I have to determine the unknown length of a right triangke to the nearest tenth of a unit. One side is 7m and the base is 10m. I got a friend to do this and age came up with 7.1m as the answer. When I do the steps I get the answer 12.21. I believe my friend is right but need help with the steps on how to figure this out. Thank you!
Pythagorean Theorem
a^2 + b^2 = c^2
7^2 + 10^2 = c^2
49 + 100 = c^2
149 = c^2
12.21 = c
Pythagorean theorem
side^2 + side^2 = hypotenuse^2
7^2 + 10^2 = 49 + 100 = 149
I would agree with you.
To determine the unknown length of the right triangle, you can use the Pythagorean Theorem, which states that in a right triangle, the square of the length of the hypotenuse (the side opposite the right angle) is equal to the sum of the squares of the other two sides.

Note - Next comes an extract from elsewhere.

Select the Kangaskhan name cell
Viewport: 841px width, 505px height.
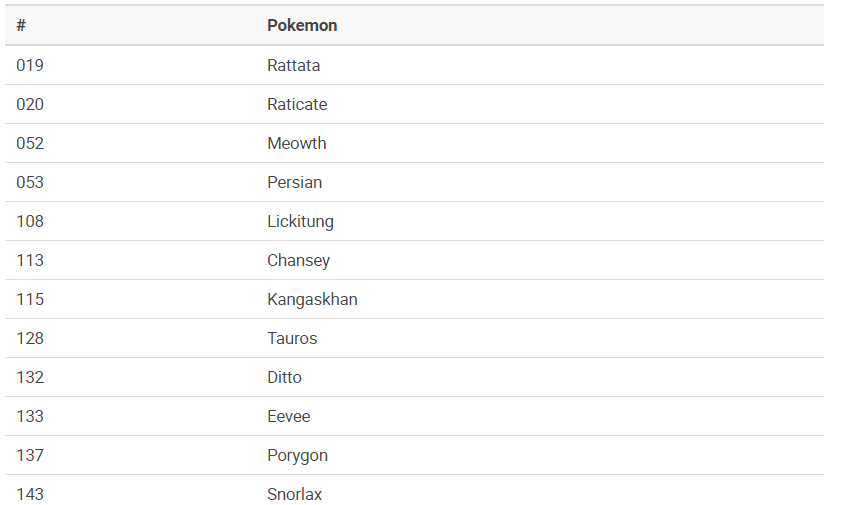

In this case, the side given with a length of 7m is one of the legs of the triangle, and the base with a length of 10m is the other leg. Let's label the unknown length as "x" (in meters).
Using the Pythagorean Theorem, we can write the equation as follows:
x^2 = 7^2 + 10^2
Simplifying:
x^2 = 49 + 100
x^2 = 149
Now, to find the value of "x," we need to take the square root of both sides of the equation, since we want to solve for "x" and not "x squared."
√(x^2) = √149
Taking the square root:
x = √149
Approximating √149 to the nearest tenth, we get:
x ≈ 12.2 (rounded to one decimal place)
Hence, the unknown length of the right triangle, to the nearest tenth, is approximately 12.2m.
Based on your friend's answer of 7.1m, it seems like they made an error in the calculation.